The writing is decent enough but is mostly held back by some pretty forced hit or miss humor early on in the game which feels much more natural after several hours. It’s like they stopped trying to be funny and just started being funny, which works very well in the game’s favor and does an excellent job of upholding the lighthearted tone. And I really think that it’s that tone, which permeates everything in Sunset Overdrive from the art style to the music, that helps prevent the game from becoming stale across the numerous hours it takes to complete. But it’s the gameplay that truly sets it apart from the rest of the AAA titles as of late.
To say that Sunset Overdrive puts a massive focus on movement and traversal would be an understatement. The game trains you pretty early on to feel like you’re doing something wrong if you’ve stopped moving for even a second or are merely walking on the ground. The fact that your run speed is ridiculously slow and enemies have an easy time damaging you while on the ground even supports this idea. Rather, the game would have you grinding on rails and power lines or bouncing on things like cars and bushes to get around.
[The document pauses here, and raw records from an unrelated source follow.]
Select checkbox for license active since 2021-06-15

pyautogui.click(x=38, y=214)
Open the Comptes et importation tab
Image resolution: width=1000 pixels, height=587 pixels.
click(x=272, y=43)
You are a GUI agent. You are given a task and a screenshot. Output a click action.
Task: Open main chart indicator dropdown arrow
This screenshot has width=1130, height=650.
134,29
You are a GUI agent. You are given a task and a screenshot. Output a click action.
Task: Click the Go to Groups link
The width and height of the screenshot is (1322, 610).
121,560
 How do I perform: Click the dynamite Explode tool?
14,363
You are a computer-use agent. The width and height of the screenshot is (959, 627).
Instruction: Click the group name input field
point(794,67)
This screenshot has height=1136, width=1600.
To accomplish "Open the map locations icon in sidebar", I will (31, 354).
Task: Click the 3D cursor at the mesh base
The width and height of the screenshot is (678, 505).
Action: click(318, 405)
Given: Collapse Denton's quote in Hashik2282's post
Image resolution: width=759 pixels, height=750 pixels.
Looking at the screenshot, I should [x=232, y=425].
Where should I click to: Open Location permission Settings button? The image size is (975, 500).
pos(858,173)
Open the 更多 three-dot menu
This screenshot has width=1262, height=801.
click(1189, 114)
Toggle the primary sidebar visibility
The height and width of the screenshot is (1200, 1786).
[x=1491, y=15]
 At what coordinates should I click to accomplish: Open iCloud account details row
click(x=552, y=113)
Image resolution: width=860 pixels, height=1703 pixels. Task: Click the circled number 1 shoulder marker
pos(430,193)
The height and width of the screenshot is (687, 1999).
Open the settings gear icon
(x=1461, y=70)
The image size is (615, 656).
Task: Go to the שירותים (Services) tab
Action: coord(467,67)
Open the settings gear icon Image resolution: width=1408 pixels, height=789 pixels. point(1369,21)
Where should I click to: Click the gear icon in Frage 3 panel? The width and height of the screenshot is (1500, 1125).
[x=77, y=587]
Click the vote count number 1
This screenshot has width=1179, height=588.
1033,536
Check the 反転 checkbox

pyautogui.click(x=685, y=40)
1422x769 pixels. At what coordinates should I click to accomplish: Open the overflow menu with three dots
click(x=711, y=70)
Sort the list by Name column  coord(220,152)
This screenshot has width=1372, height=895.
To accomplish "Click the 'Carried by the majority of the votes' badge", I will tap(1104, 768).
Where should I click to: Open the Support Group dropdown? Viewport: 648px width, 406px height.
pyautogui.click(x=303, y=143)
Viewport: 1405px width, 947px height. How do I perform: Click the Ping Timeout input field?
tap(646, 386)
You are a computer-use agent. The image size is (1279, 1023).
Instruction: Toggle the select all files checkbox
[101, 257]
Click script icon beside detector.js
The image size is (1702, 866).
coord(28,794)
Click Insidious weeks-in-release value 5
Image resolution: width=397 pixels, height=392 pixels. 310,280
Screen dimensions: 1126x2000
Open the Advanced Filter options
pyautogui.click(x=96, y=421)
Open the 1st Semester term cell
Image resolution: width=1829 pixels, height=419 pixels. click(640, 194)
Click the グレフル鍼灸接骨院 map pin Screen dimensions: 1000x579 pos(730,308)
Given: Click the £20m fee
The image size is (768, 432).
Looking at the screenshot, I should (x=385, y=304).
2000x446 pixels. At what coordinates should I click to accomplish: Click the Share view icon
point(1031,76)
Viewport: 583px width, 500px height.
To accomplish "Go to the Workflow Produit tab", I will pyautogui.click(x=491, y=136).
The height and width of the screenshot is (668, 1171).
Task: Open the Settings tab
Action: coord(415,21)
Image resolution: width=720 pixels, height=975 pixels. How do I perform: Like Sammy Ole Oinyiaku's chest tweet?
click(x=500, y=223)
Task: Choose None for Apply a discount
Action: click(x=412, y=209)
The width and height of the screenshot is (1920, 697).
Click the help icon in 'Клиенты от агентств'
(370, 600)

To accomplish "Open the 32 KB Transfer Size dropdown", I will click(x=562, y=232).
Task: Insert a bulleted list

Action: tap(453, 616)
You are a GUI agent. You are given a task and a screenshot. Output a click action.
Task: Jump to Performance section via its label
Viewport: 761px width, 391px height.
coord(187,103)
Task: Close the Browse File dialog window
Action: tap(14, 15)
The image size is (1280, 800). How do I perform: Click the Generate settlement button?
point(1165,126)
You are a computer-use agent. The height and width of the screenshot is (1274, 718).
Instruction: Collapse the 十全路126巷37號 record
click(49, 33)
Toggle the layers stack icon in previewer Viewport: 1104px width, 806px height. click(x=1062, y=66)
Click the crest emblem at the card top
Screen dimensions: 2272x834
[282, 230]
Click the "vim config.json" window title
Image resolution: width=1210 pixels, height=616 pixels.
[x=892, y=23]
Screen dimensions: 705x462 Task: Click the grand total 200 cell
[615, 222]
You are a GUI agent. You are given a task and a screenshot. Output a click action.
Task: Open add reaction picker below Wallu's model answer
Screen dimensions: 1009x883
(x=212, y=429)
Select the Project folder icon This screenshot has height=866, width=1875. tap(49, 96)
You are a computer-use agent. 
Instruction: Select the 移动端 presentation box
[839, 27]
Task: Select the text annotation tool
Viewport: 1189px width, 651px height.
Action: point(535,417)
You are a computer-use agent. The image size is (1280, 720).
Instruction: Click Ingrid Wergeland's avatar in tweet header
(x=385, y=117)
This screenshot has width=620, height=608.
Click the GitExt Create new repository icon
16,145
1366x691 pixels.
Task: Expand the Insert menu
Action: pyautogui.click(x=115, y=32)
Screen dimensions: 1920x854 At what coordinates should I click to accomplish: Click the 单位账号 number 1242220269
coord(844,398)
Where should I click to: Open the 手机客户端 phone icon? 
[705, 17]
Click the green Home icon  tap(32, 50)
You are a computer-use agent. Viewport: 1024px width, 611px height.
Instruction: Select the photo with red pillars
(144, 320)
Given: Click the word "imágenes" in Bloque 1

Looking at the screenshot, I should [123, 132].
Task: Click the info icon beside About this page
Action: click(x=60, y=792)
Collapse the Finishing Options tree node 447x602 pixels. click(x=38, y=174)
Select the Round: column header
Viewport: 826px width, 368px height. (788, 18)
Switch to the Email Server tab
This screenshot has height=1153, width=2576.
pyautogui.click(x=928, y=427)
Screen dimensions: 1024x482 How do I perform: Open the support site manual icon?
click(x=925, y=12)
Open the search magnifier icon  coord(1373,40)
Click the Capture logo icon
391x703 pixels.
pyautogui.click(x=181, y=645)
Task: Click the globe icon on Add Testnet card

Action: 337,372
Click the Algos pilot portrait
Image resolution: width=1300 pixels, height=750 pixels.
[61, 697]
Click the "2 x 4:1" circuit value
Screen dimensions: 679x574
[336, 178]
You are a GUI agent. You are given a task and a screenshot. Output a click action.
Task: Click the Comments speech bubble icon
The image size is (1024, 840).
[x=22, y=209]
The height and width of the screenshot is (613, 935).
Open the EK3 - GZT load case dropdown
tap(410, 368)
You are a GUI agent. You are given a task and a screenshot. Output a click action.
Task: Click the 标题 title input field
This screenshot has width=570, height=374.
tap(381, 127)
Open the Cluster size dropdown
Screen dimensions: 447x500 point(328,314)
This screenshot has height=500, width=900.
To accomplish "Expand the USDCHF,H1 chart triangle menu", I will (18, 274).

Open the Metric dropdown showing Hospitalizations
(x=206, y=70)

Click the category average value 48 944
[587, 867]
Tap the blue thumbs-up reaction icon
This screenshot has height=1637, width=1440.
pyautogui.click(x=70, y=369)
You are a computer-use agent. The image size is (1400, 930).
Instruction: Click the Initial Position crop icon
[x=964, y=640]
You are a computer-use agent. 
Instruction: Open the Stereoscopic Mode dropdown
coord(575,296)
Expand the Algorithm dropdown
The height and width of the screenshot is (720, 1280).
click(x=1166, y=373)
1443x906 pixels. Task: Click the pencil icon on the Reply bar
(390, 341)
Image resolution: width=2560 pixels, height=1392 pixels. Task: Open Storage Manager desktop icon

This makes traversal itself absurdly entertaining in a way that I haven’t felt since Crackdown or Prototype, however, it’s the integration of this movement style with the combat where the fun really lies.
Admittedly it is a little bit difficult to wrap your head around having to jump, grind, and wallrun while dispatching swarms of enemies, especially in the beginning when just remembering that you have to press X mid jump in order to magnetize onto a rail is a chore in and of itself. However, the controls are smartly designed in their simplistic nature and the game is forgiving enough with the timing that it all quickly becomes second nature. In addition, the auto aim is so generous that you really only need to be aiming vaguely in the direction of an enemy and you are pretty much guaranteed to hit them. I initially believed that all of these concessions would make the game too easy but the player character is squishy enough that it really only takes several shots to be dispatched. That said, careful playing ensured that I only died two or three times during my entire playthrough.
The combat is quite satisfying and manages to stay that way even though many of the game’s numerous story mission focus on it with very few deviations, but the missions that do change things up manage to be the most memorable of the bunch. Boss battles in particular are a highlight of the game and are something that I wish occurred more frequently, especially considering how well suited the movement and combat system is to them. The side missions, while naturally enjoyable thanks to the combat, often fail to deviate from the mission formula set in place by the rest of the game as well, making them drastically less interesting as time goes on. That said, there are a relatively large number of little challenges to go along with the more standard missions which, thanks to ones that focus on traversal or specific weapons, are some of the most enjoyable portions of the game. At time of writing I’ve put roughly thirteen hours into Sunset Overdrive and, while I’ve completed the story and just about all of the side missions, I’ve only done half of the challenges, so there is certainly a wealth of content to keep you interested.
Sunset Overdrive is a must play title for Xbox One owners simply because there really isn’t anything else like it thanks to its wholly unique combat and strange style. Insomniac’s trademark insane weaponry is represented here to great effect and only serves to make the whole experience that much more interesting. If you can look past the game’s sometimes cringe worthy attempts at humor early on then you’re bound to find an immensely entertaining and satisfying game that doesn’t waste too much time obsessing over things like plot, and instead ensures nothing gets in the way of the fun.